What to work on> As an exercise in exact copying, transcribe the lines below from the one holding "Task: Select the CPU EDC Limit row" through the last, with both ends included and pictures left out.

Stored data:
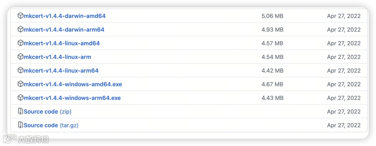Click the date on the Source code (zip) row
376x146 pixels.
click(x=344, y=112)
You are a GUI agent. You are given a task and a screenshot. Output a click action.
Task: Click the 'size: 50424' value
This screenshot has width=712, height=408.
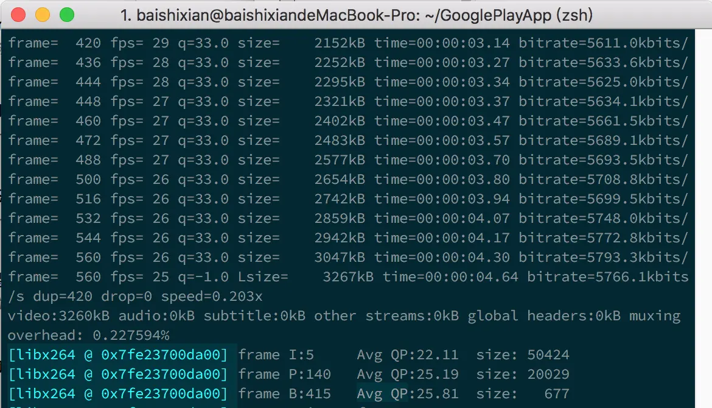coord(522,354)
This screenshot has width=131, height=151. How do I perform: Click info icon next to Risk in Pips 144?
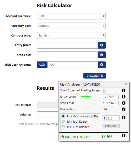click(123, 109)
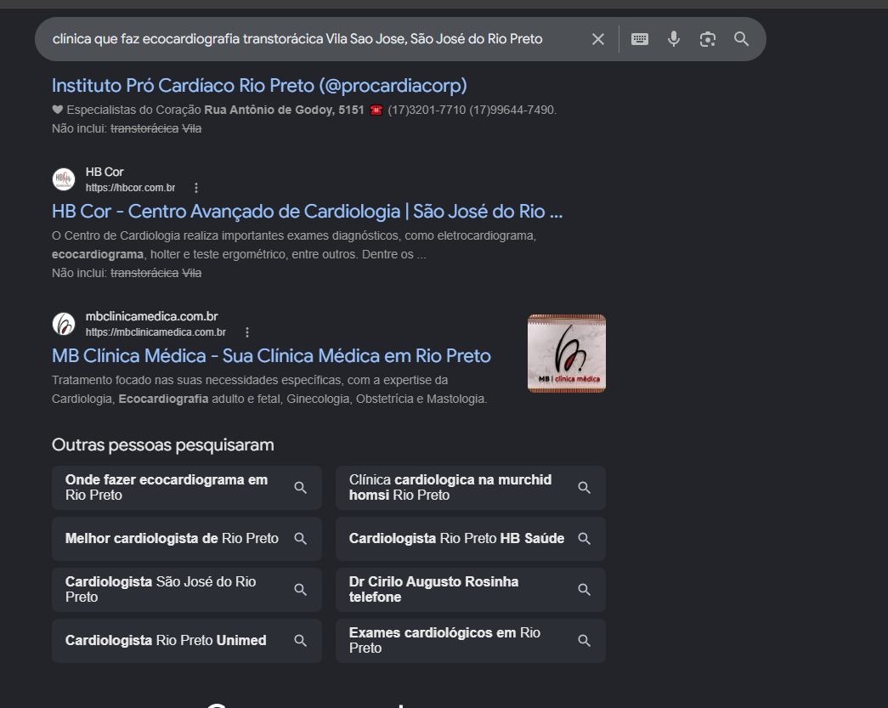Open MB Clínica Médica result title

271,355
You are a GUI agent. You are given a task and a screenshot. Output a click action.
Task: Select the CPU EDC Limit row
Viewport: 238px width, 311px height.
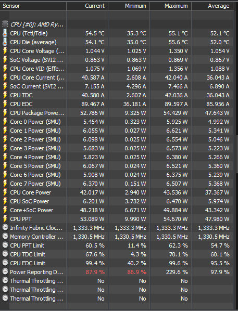tap(117, 263)

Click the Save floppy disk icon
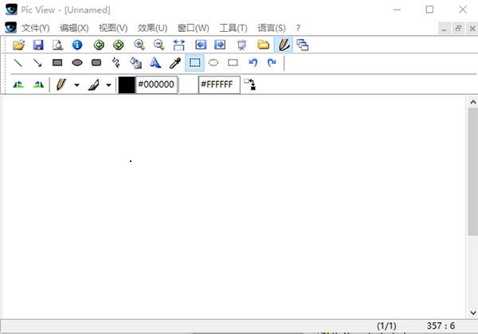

Written response>
Task: Select the CPU EDC Limit row
Viewport: 238px width, 311px height.
tap(117, 263)

Click the Save floppy disk icon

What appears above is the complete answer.